Natalia Quintero joined Every earlier this year as a a consulting partner to build our consulting practice, and I’m excited to announce she’s now our head of consulting. Before Every, she led Silicon Valley Bank’s Latin America tech portfolio and was the senior vice president of technology and innovation at the Partnership for New York City. Since joining us, she’s built a seven-figure business leading AI training and adoption at some of the largest and most advanced companies in the world—and in her first piece for Every, she shares the patterns she’s seen.—Dan Shipper
Was this newsletter forwarded to you?

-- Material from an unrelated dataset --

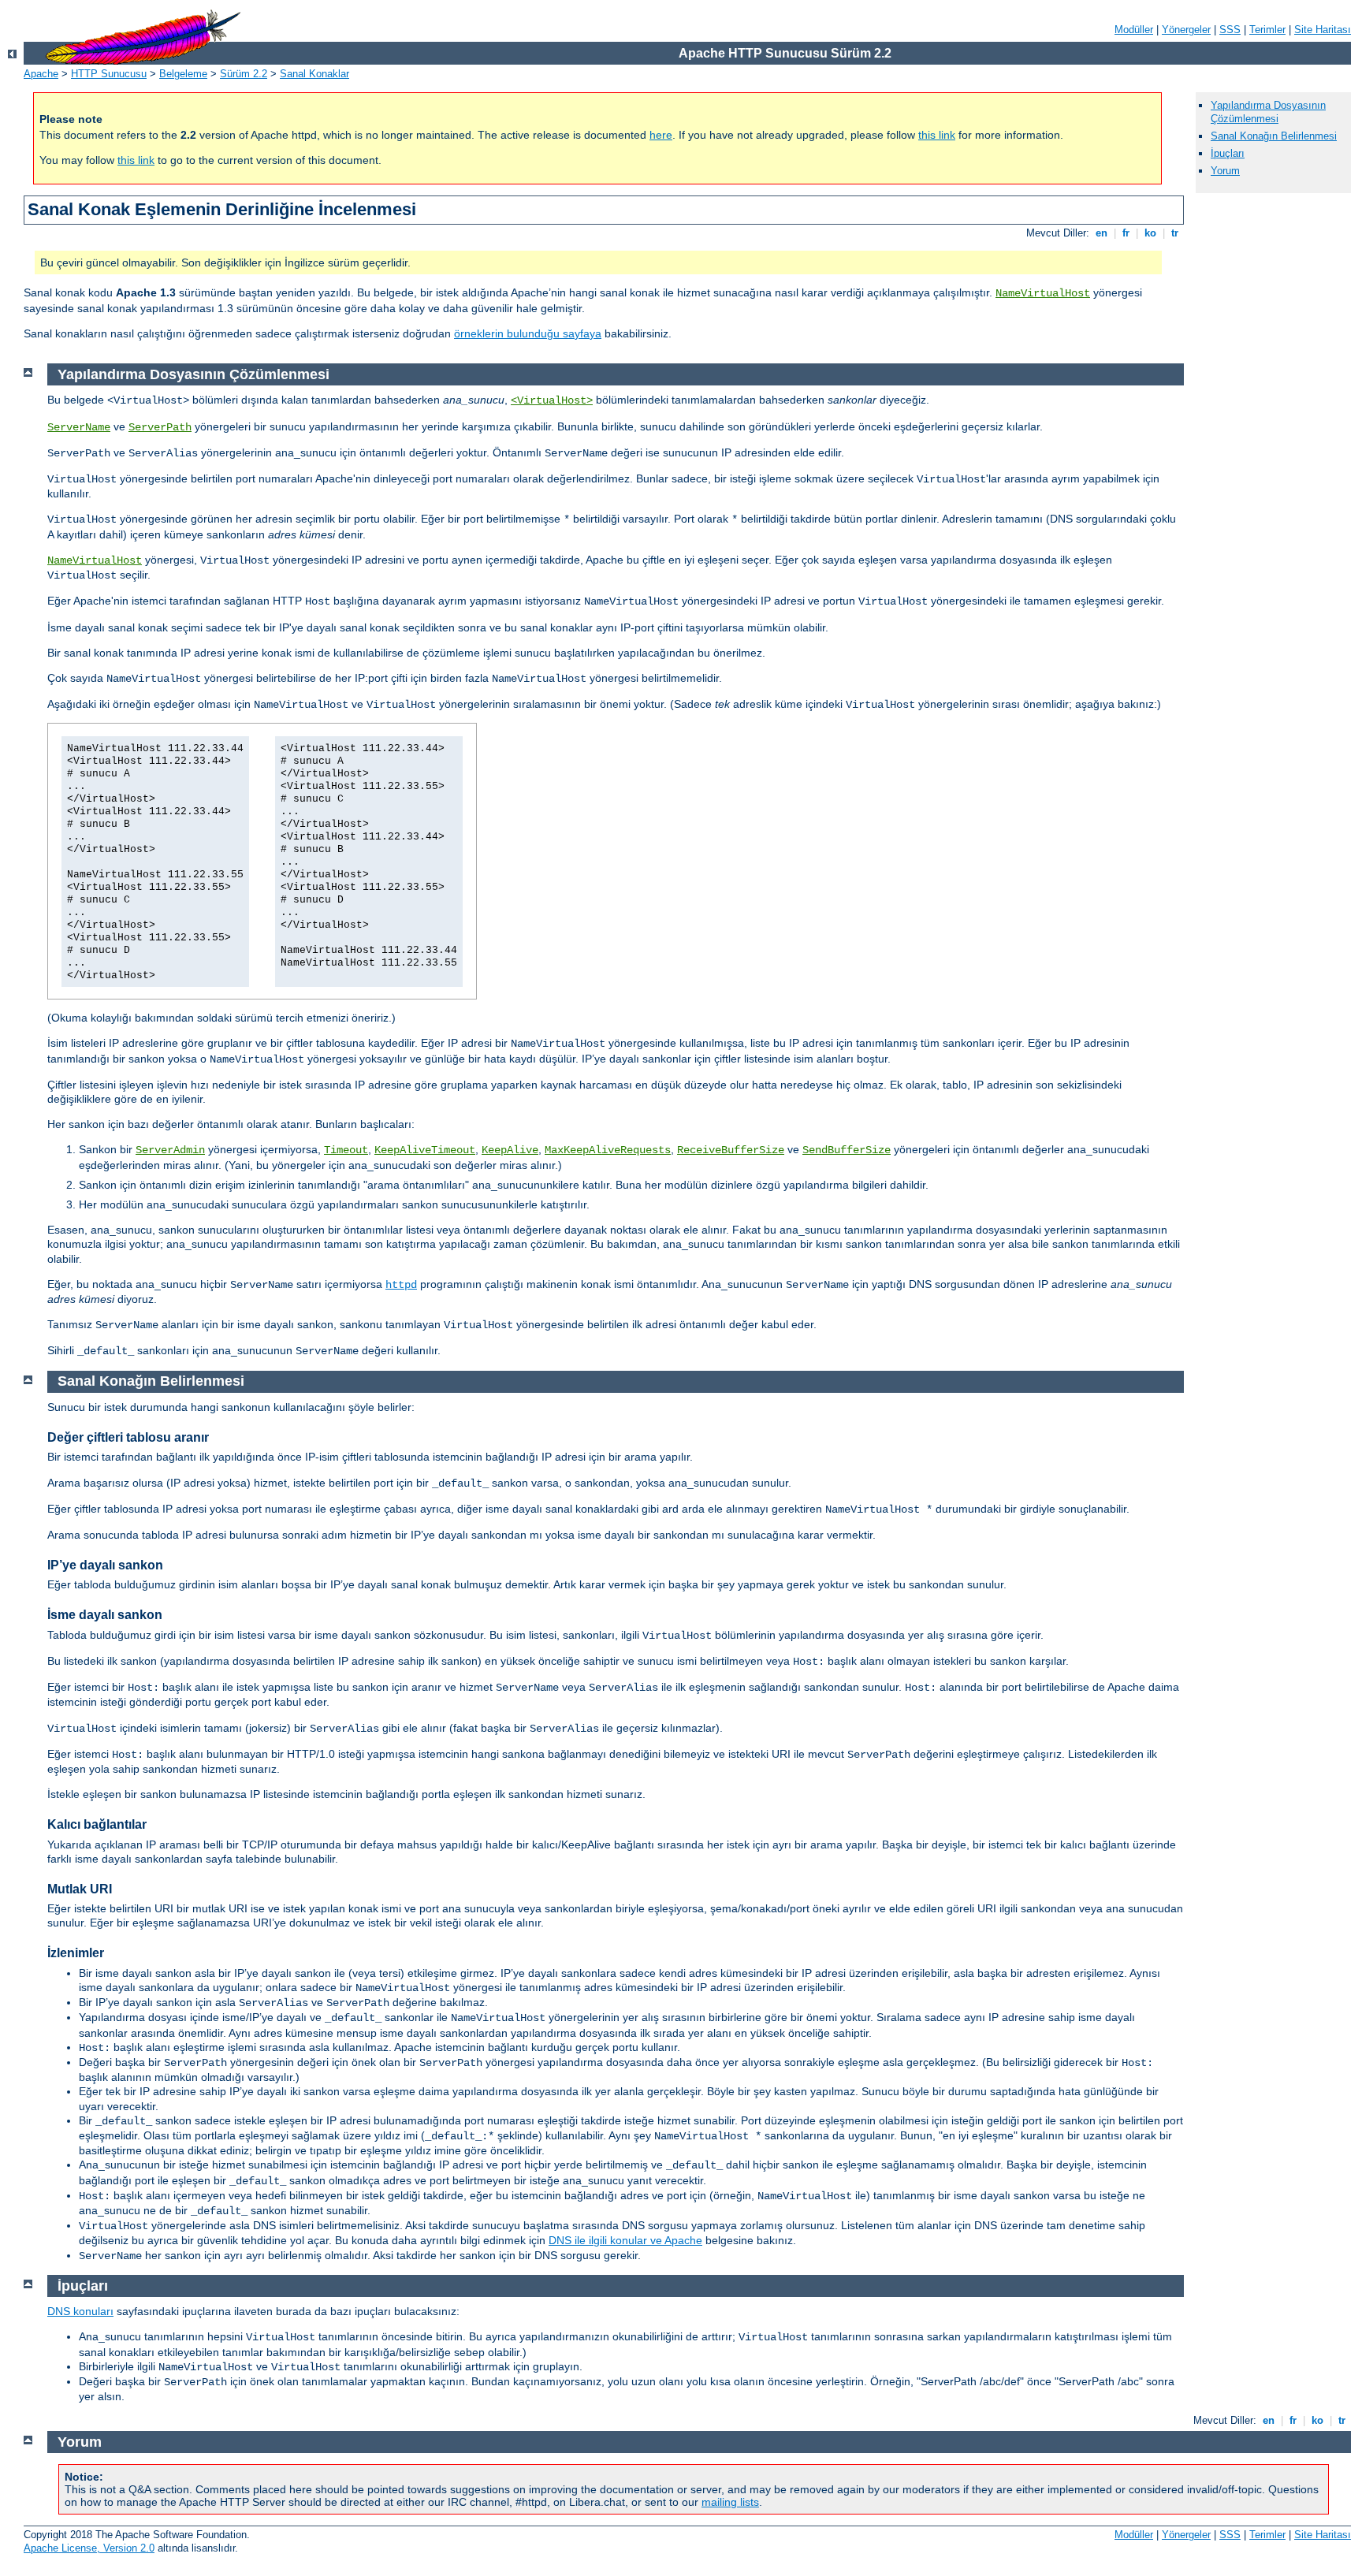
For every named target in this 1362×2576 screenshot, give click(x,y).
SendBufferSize (846, 1150)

Sign up to get it in your inbox.
Earlier this year, I joined Every as the head of consulting. Since then, I have had conversations with more than 100 startups, hedge funds managing billions, creative agencies, private equity firms, media companies about their AI implementation challenges. I keep hearing the same thing: We have the tools. We have a few power users. We don’t know where to go from here.
It’s the same challenge I faced when I worked with the New York City subway in a previous role, creating a map that finally showed commuters trains and delays in real time. The technology exists. The information exists. But until you translate it into something people can use in their daily workflows, until you close the gap between what’s possible and what’s practical, nothing meaningful happens.
That’s why we see headlines like the MIT report that went viral earlier this year, claiming that 95 percent of generative AI pilots at companies fail. But this is not because executives have a technology problem. They have a clarity problem. They lack a view on what they’re trying to achieve, let alone how AI might help them get there.
The good news is that you’re not behind, even if it feels that way. It’s still so early that most people haven’t moved past using AI as a slightly smarter Google. The companies figuring this out aren’t always more technically sophisticated, but they are more aligned on a north star and committed to using all resources to get there.
Here’s what I’ve learned about the state of generative AI adoption—tools like ChatGPT, Gemini, and Perplexity—within companies, and what separates the companies where AI is making an impact from the ones where enterprise licenses gather dust.
Executing an AI-first strategy with Box
Sixty percent of enterprises expect AI transformation within two years, and Box’s “Executing AI-First” series is the step-by-step playbook for empowering teams to thrive in the era of AI. In this series, you’ll learn:
- How Box approached becoming AI-first through its value realization strategy
- How to deploy agents with an ideate > pilot > rollout > scale plan
- How to be an AI manager
- How to measure what matters by tracking AI agent impact
Read the first article in Box’s series and follow along for actionable insights and downloadable templates.
Most people are still getting started
I’m still surprised that AI use is incredibly elementary. I don’t mean “people haven’t tried the latest model”-elementary. I mean a lack of basic prompting skills. No knowledge that different models exist, and you can choose among them. No understanding of when to use AI like Google versus when to build something that automates a whole workflow, like n8n.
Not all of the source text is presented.